The Capital of Boys and Girls

1. There’s a fraternity house just north of the UT campus that looks like it must be the most gung-ho establishment around. They’ve got the usual American flags and pro–war signs; lots of the brothers wear butch crewcuts; and once a year they redecorate their exterior with camouflage scenery and create a recruiting pageant advertising their culture. Sometimes the pledges parade on their lawn in fatigue uniforms, carrying practice rifles. I assume they’re members of ROTC and aspire to military careers.

But it reminds me of when I was a child in the Fifties, and my friends and I would turn the cement railings in front of our apartment buildings into horses. Leaping on and straddling, jumping up and down on our motionless steeds and shouting, “Giddyap!” as we chased imaginary bad guys and Indians.
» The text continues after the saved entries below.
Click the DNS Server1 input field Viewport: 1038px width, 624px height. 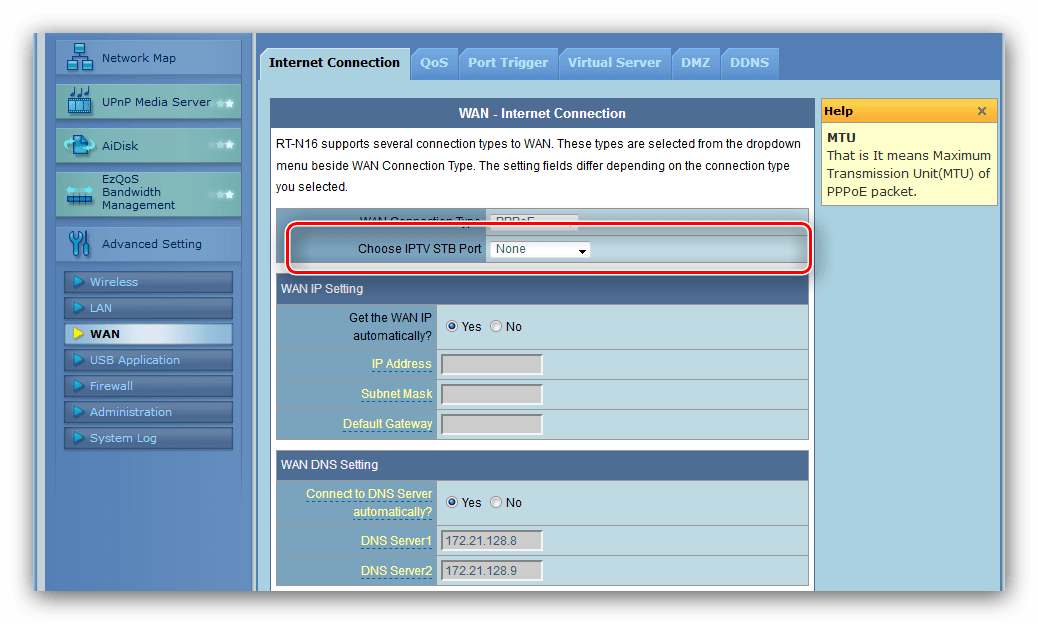coord(491,541)
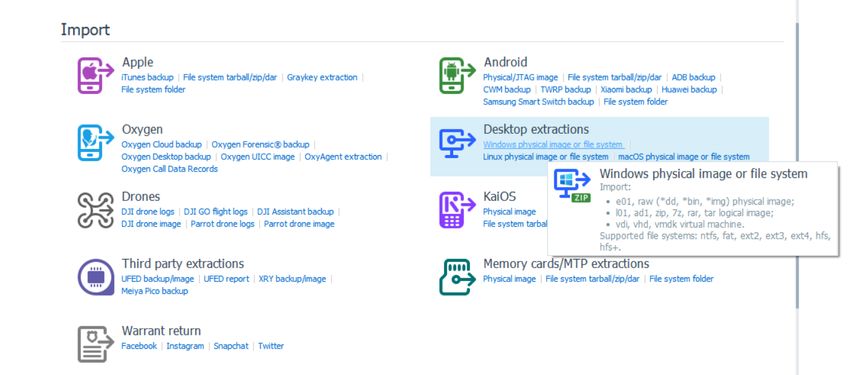The height and width of the screenshot is (375, 850).
Task: Select the Oxygen import icon
Action: (x=96, y=143)
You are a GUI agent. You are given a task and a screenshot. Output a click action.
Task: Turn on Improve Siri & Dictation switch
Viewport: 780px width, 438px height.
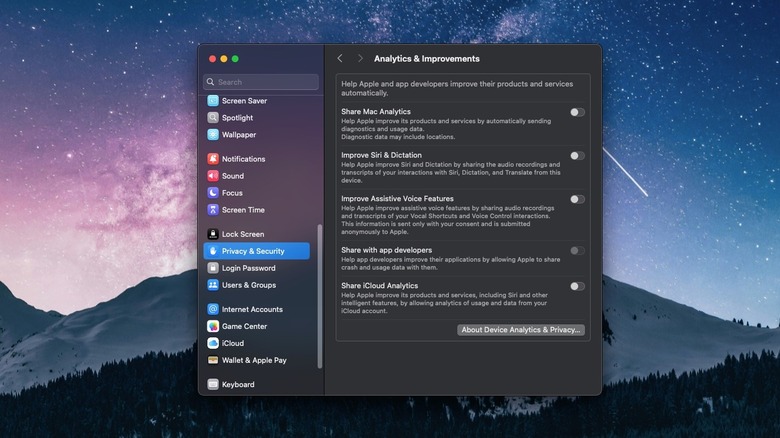point(577,156)
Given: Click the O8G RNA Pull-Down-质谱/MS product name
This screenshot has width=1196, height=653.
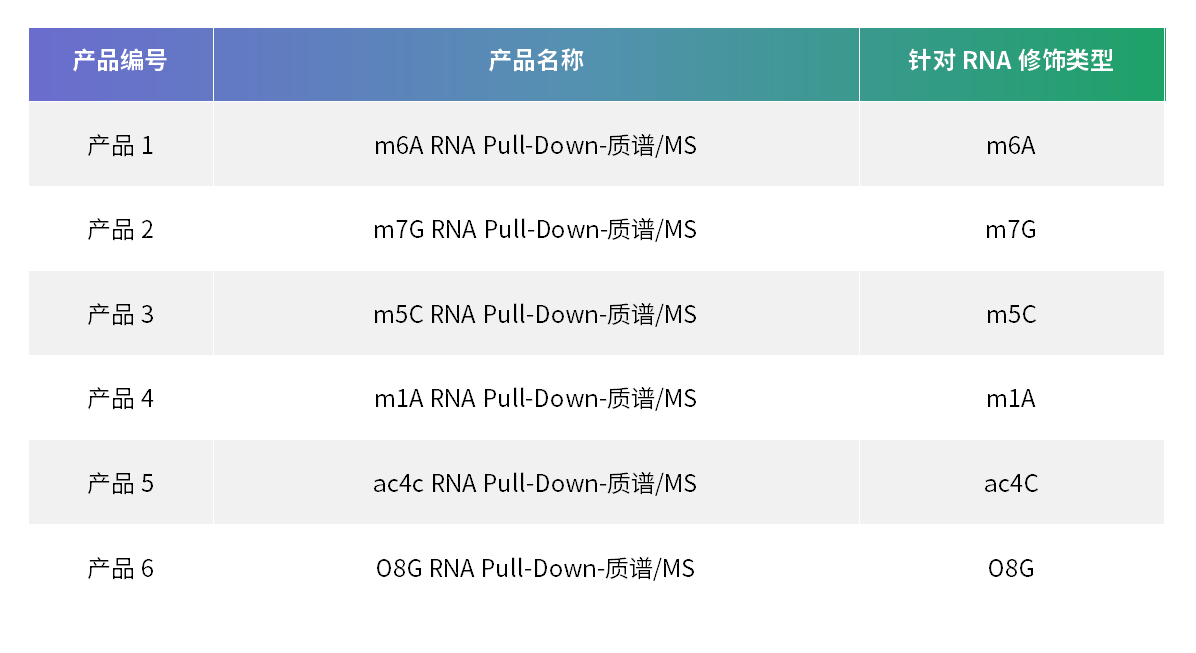Looking at the screenshot, I should [x=535, y=569].
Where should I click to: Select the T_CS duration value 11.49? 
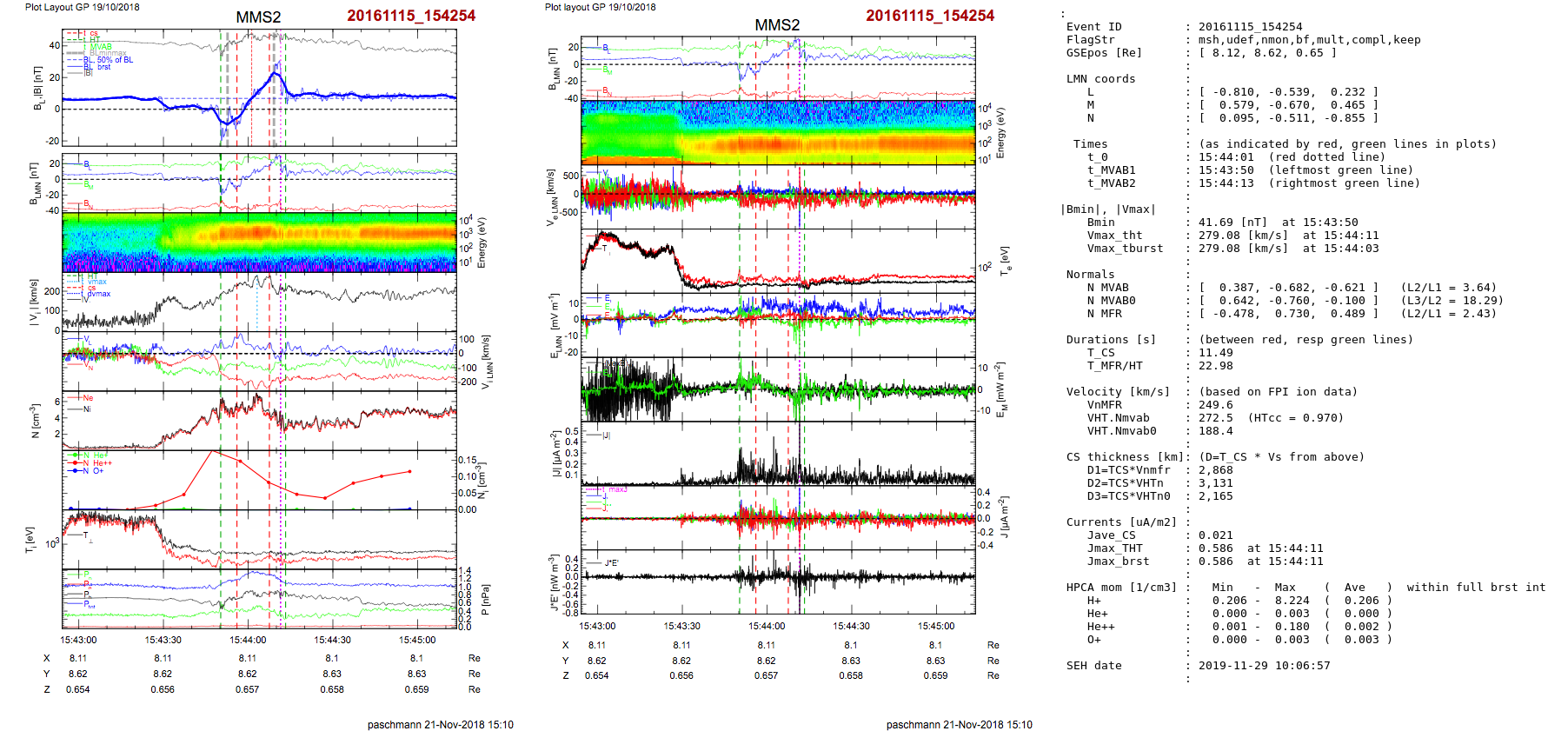(1215, 353)
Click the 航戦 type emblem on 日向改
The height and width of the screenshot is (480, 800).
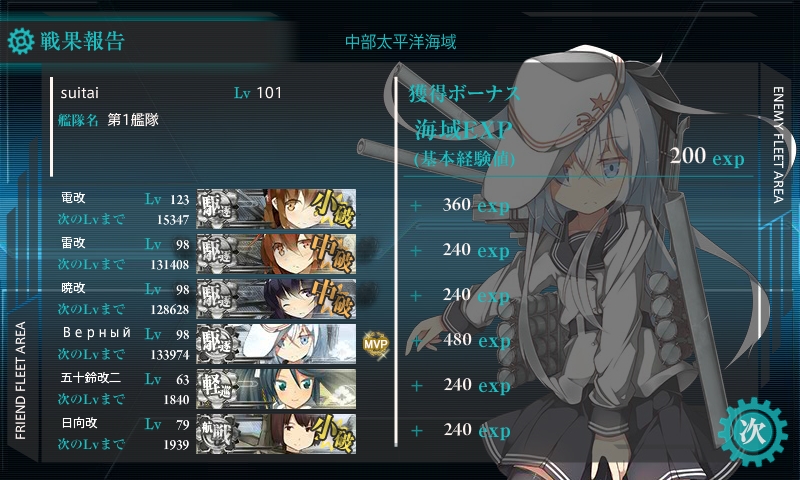point(217,434)
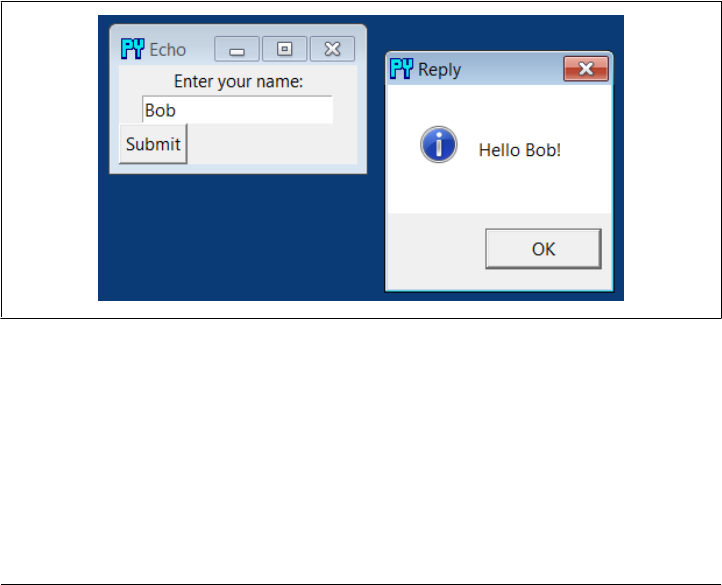Click the Enter your name: label
The width and height of the screenshot is (722, 585).
pos(239,82)
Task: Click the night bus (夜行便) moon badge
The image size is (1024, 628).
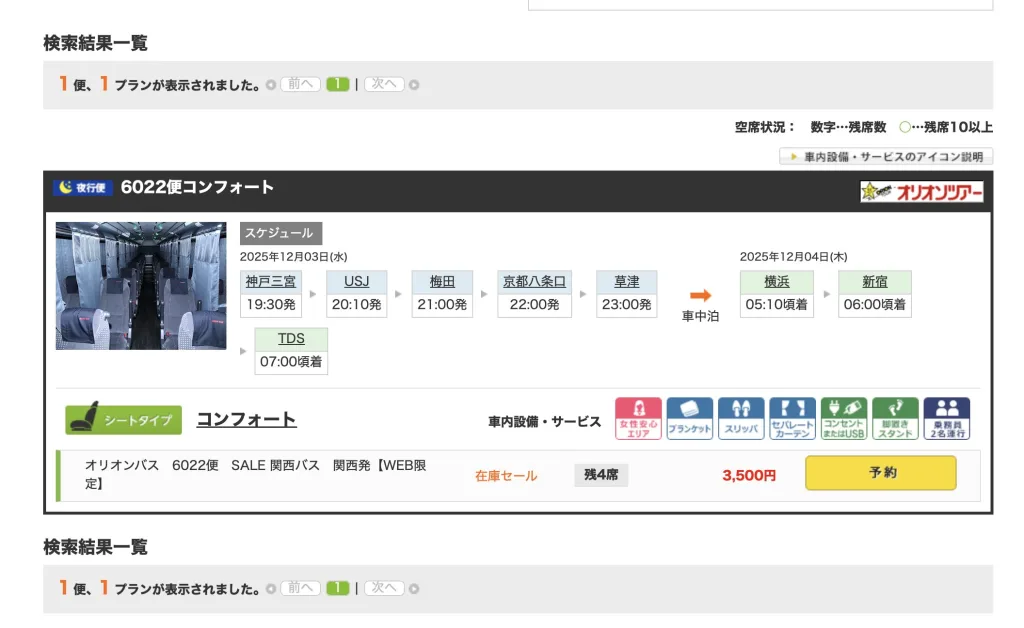Action: [83, 187]
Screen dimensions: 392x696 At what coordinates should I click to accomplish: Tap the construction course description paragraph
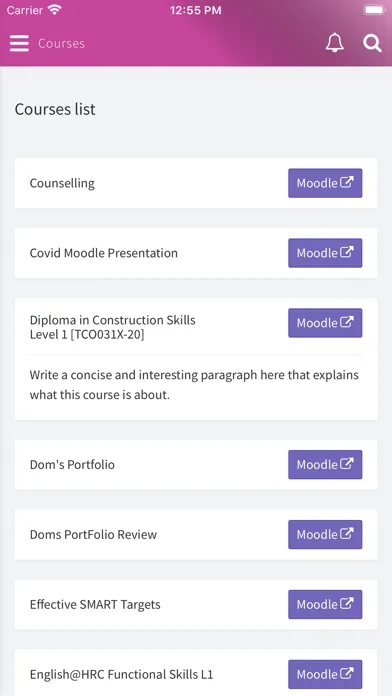click(194, 385)
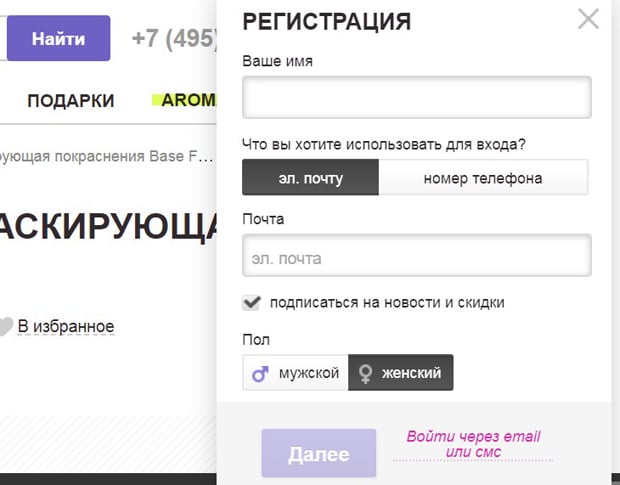Click the heart icon beside В избранное
The image size is (620, 485).
pyautogui.click(x=5, y=326)
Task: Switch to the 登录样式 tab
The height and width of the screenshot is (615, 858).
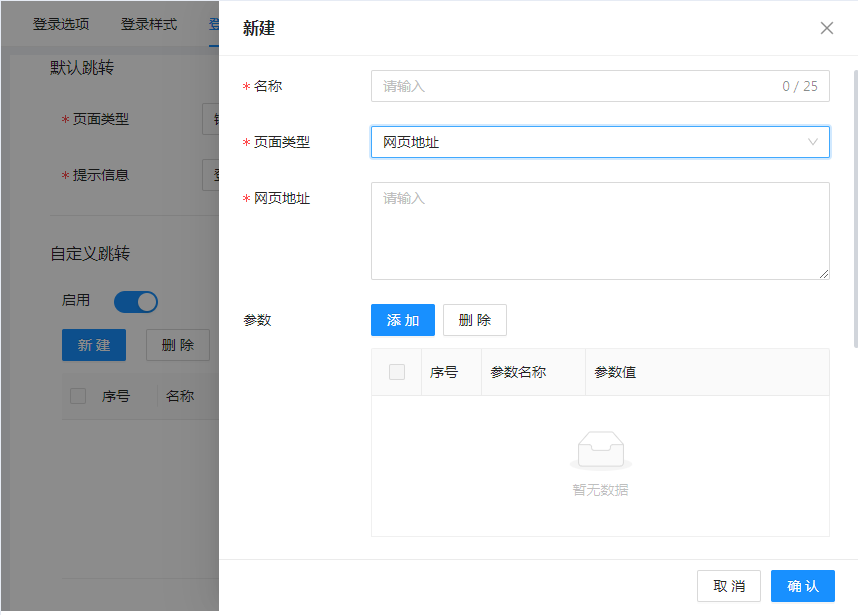Action: point(149,24)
In the frat house parking lot yesterday I saw a pickup truck with this bumper sticker:

I BELIEVE IN
GOD
TEXAS LONGHORNS
PRESIDENT BUSH

Son, I don’t object to any of your beliefs (although I’m no fan of this president). What worries me is the way you link the three together as if they were a holy trinity. God roots for your school team, and international relations are a matter of kicking the other guy’s ass and winning the championship.

A world run by boys playing soldier.

I hope they get back safely and honorably from wherever they’re going.

2. Austin is publicly known as the Live Music Capital of the World, but among the cognoscenti – that is, me, and now you – it’s called the Pretty Girl Capital of the World. We don’t have glum haughty fashionistas like Manhattan, or artificial women wearing $100,000 worth of plastic surgery like Los Angeles, or trophy wives with Martian hair and nails like Dallas – we have real girls who are pretty, and that’s the best thing in the world. Every height and shape and skin color, on this campus of 60,000 students. They’re streaming to class en masse in the sunlight. They’ve been to volleyball practice – they’ve been studying with their laptops at the café (fortunate laptops, to be on such laps!) – they’re relaying the latest gossip on their phones -- they’re ready for the test and they’re all getting A’s. They’re bright and healthy and confident. They’re calm and they can handle you. Each one has her own distinctive look, without seeming to care about it. They are the spring breeze.

What happens when those boys and those girls come together? It’s the mystery of the ages.